They found none but the Frolics Club never reopened. Over at the Four Deuces the booze flowed like water in celebration.
Franse, Steven (18951953): Mobster and Genovese murder victim
A rather inventive journalist once labeled Steve Franse's murder the "Dear Abby Murder Case." Franse, a longtime trusted associate and racket partner of Vito Genovese, was innocent of any misdoing. But he died because of the ugly spectre of sex in a form hairychested mafiosi could not abide.
Franse went back to Prohibition with Lucky Luciano and Genovese, and he was about the only person the ever-suspicious Genovese would completely trust. When Genovese had to flee the United States for Italy in the late 1930s, he took a fortune in cash with him. He also left plenty behind, from various secret investments to a quarter of a million dollars in cash in a vault of a Manufacturers Trust Company bank on Fifth Avenue. Genovese left two keys, one with his wife Anna, whom he adored and, in fact, for whom he had murdered her previous husband just so he could have her. The other key was with Franse.
Genovese remained out of the country until the conclusion of World War II. When he returned, he was shocked to hear tongues wagging. Franse had been Anna Genovese's constant companion and, while looking after Vito's business investments, had also looked after Anna's, which she said had "nothing to do with syndicate money." But this was not what bothered Genovese. Franse had not kept a close eye on Vito's wife, and she had simply used Franse as a convenient cover for her dalliances with lovers of both sexes, at least so Vito believed.

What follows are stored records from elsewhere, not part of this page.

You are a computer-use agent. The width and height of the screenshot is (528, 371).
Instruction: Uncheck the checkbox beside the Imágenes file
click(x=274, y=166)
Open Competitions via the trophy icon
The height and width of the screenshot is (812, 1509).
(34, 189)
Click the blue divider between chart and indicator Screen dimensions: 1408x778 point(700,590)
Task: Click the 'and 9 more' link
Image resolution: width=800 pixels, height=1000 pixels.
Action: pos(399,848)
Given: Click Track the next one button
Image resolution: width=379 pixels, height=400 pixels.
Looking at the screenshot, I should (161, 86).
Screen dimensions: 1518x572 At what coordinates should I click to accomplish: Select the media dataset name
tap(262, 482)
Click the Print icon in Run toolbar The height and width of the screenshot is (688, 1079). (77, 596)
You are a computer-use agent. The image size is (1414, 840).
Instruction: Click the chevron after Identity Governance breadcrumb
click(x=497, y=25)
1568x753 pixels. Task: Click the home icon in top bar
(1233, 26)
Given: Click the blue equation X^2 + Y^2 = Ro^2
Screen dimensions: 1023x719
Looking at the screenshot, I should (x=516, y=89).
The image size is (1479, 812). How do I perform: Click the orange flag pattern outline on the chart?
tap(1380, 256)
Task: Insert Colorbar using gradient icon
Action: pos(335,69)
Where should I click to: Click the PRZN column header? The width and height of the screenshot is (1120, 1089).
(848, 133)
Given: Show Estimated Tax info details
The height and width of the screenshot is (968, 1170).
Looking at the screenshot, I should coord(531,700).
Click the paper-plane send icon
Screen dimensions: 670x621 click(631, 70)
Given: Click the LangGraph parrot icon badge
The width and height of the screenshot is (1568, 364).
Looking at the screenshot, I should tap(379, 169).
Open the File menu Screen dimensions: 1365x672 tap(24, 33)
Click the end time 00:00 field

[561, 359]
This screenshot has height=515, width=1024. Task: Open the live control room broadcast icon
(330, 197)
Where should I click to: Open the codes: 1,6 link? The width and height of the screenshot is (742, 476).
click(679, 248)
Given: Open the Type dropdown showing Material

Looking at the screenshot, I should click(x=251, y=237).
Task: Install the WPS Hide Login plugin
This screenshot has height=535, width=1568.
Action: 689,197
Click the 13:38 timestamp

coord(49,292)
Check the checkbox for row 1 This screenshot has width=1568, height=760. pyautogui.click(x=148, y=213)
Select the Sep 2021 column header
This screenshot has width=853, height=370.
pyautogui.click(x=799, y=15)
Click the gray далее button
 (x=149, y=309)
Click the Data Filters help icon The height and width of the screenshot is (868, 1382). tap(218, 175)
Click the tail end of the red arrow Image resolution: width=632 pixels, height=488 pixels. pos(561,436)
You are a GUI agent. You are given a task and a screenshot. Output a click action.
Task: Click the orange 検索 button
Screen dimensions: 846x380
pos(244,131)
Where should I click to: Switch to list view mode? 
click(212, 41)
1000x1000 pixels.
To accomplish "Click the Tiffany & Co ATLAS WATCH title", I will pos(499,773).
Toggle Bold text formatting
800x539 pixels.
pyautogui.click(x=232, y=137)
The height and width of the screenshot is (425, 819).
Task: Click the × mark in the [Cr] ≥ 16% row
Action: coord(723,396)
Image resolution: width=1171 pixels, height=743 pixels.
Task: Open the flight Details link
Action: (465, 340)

His wife had clearly fallen out of love with Genovese. She was to sue him for separate maintenance, revealing in the process much about his underworld activities and income, such as getting between $20,000 and $30,000 a week from the Italian lottery alone. The underworld fully expected Genovese to deal with her in the manner always accorded stool pigeons, but Genovese could not bear to do so. Action, however, was required for Genovese to save face, and Franse was the logical victim.
According to Joe Valachi, the kill contract was passed to him, Pat Pagano and Fiore Siano. Since Franse was a longtime friend of Valachi's, it was a simple matter for his partners to lure him to Valachi's restaurant to show him the joint. Franse got the grand tour ending abruptly in the kitchen where one of the killers got him in an armlock from behind and Siano began slugging him in the belly and mouth. "He gives it to him good," Valachi said. "It's what we call 'buckwheats,' meaning spitework." Obviously, this murder was a matter of honor to Genovese and he wanted Franse to die hard. He did, finally being strangled with a chain around his neck.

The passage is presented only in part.